**Saved data entries:**
☆ ☆ ☆ ☆
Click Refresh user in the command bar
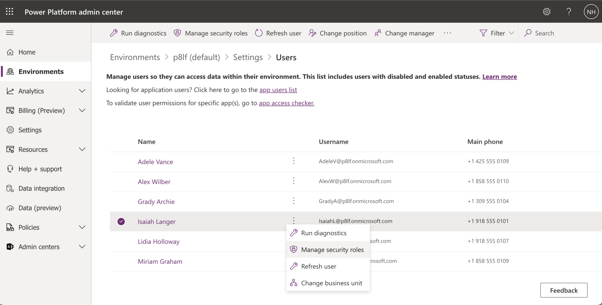Viewport: 602px width, 305px height. point(278,33)
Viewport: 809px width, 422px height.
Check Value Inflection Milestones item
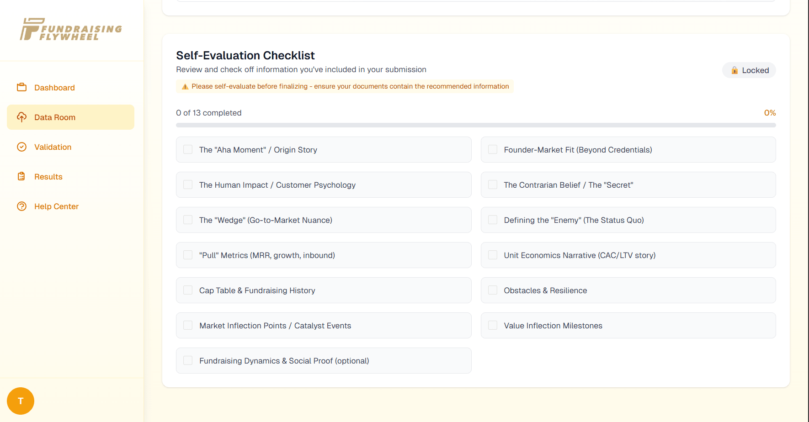point(493,325)
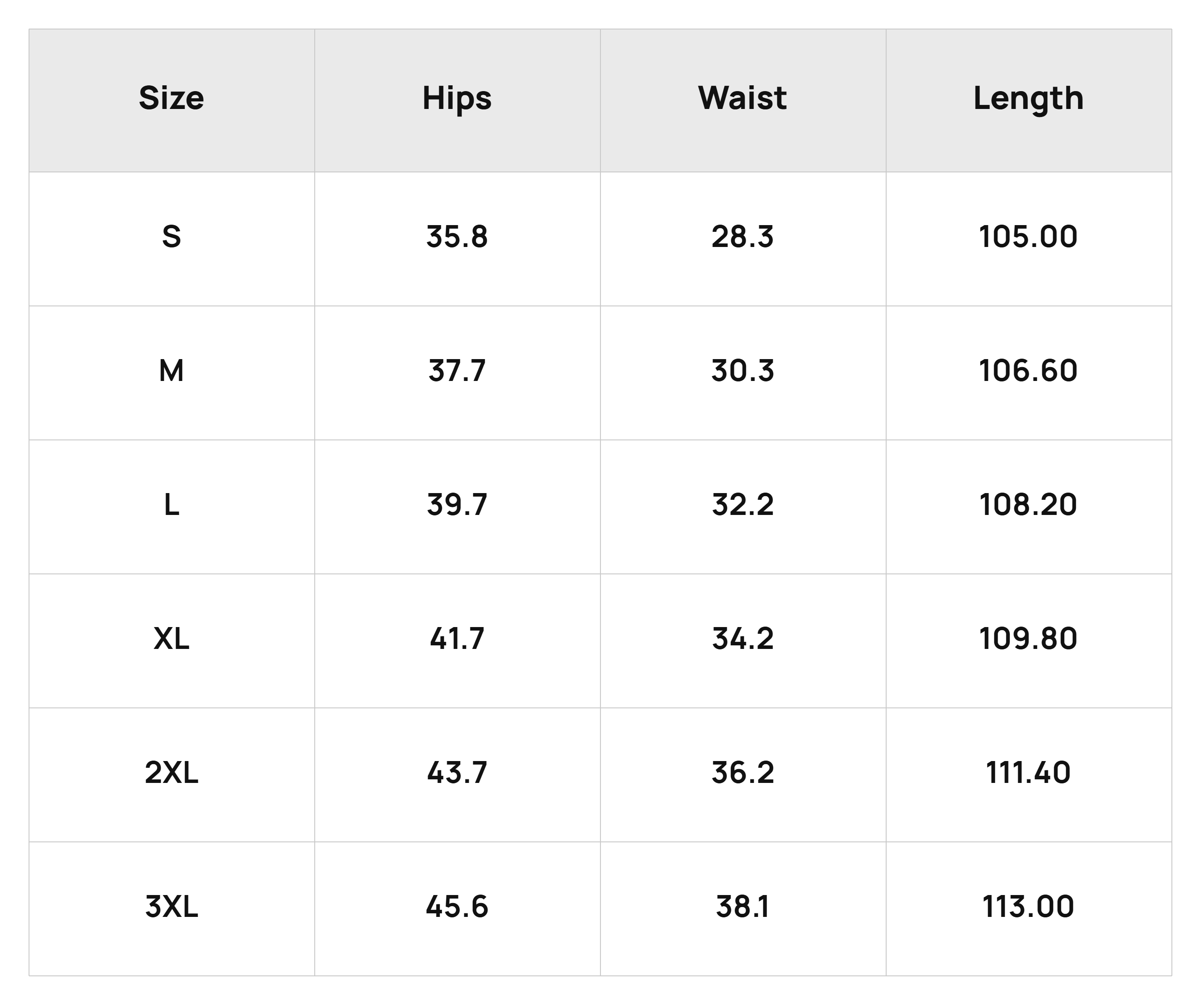Click waist value 36.2
The height and width of the screenshot is (1004, 1200).
[743, 772]

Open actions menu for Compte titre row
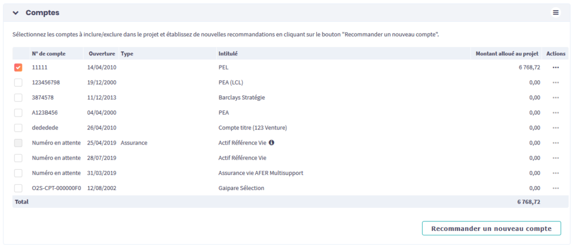click(x=556, y=128)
☆ ☆ ☆ ☆
**Task description:** Needed here is only the span from the line with "Viewport: 809px width, 422px height." through the last line of the entries, copied exactly with both ends and without pictures.

**Solution to this exercise:**
Viewport: 809px width, 422px height.
Check Value Inflection Milestones item
point(493,325)
Click waist value 36.2
The height and width of the screenshot is (1004, 1200).
[743, 772]

Open actions menu for Compte titre row
click(x=556, y=128)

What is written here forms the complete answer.